Figure 7: Face region in YCbCr color space and its histogram intervals where skin is located


In order to test the performance of our skin recognition system, a group of images downloaded randomly from Google for human skin detection research. These images are captured with a range of different cameras using different colour enhancement and under different illuminations. These results are shown in the Figure 8. As the figure shows, the skin detection of the proposed method achieve good results despite differents orientations of the face, different light conditions, and different skin tones.

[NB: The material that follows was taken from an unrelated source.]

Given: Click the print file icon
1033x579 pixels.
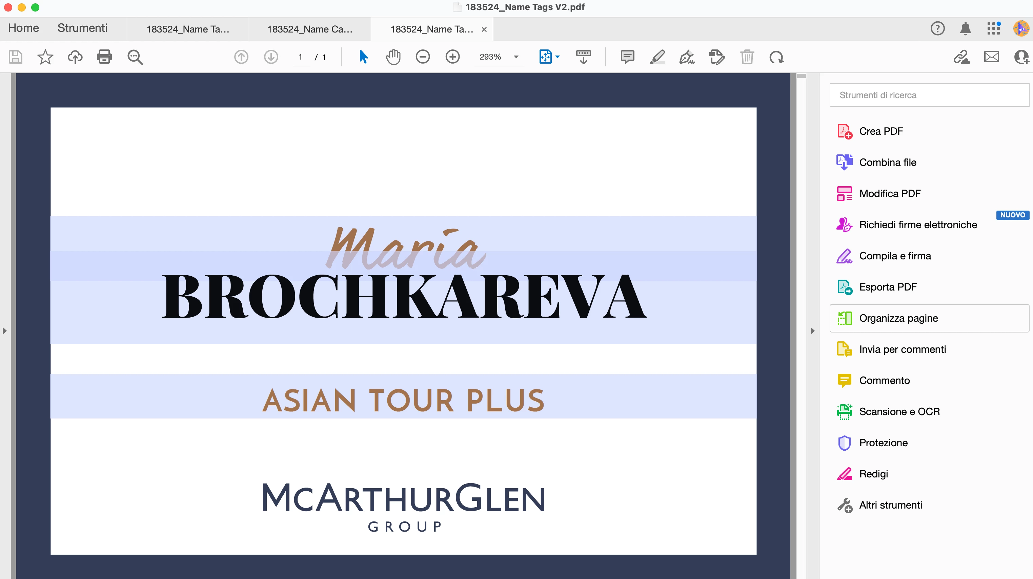Looking at the screenshot, I should pyautogui.click(x=104, y=57).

Figure 8: Skin detection for single images

Since the computational time to process face detection and find the skin intervals of the histogram is low, the real-time implementation of this skin classifier is feastible. The video shows below demostrates the good classification of most of the skin regions, but other skin regions are not labeled as skin due the low light conditions. Also, the video shows the whole image of the camera in the YCbCr color space, the face region in the YCbCr color space and its histogram in real-time.

On the other hand, this method detects skin only in directly human-machine interaction, it means that the person should be in front of the camera and face should be visible, otherwise it would be impossible to extract facial features. Despite these restrinctions, the video shows a good classification of skin and another regions of the body can be extracted can be extracted such as the hand, the arm, or other limbs.

Skin detector in real-time running on a laptop machine


A method for skin detection was proposed in this project, what makes a different approach compared with others methods is the use of the face to find skin regions. Since face contains useful and important information about the skin color and the light condition of the enviroment it is used to create an adaptive model of the skin accorfing to the actual conditions of the skin and the enviroment. Furthermore, this method can be imporved adding a better post-processing techniques such as morphology transformations or median blur filter. Some possible applications are hand detection to detect hand poses, human-machine interaction such as robots or PC machines, behavior of the drivers body in order to avoid accidents by falling asleep while driving, body behavior to survillance, and more.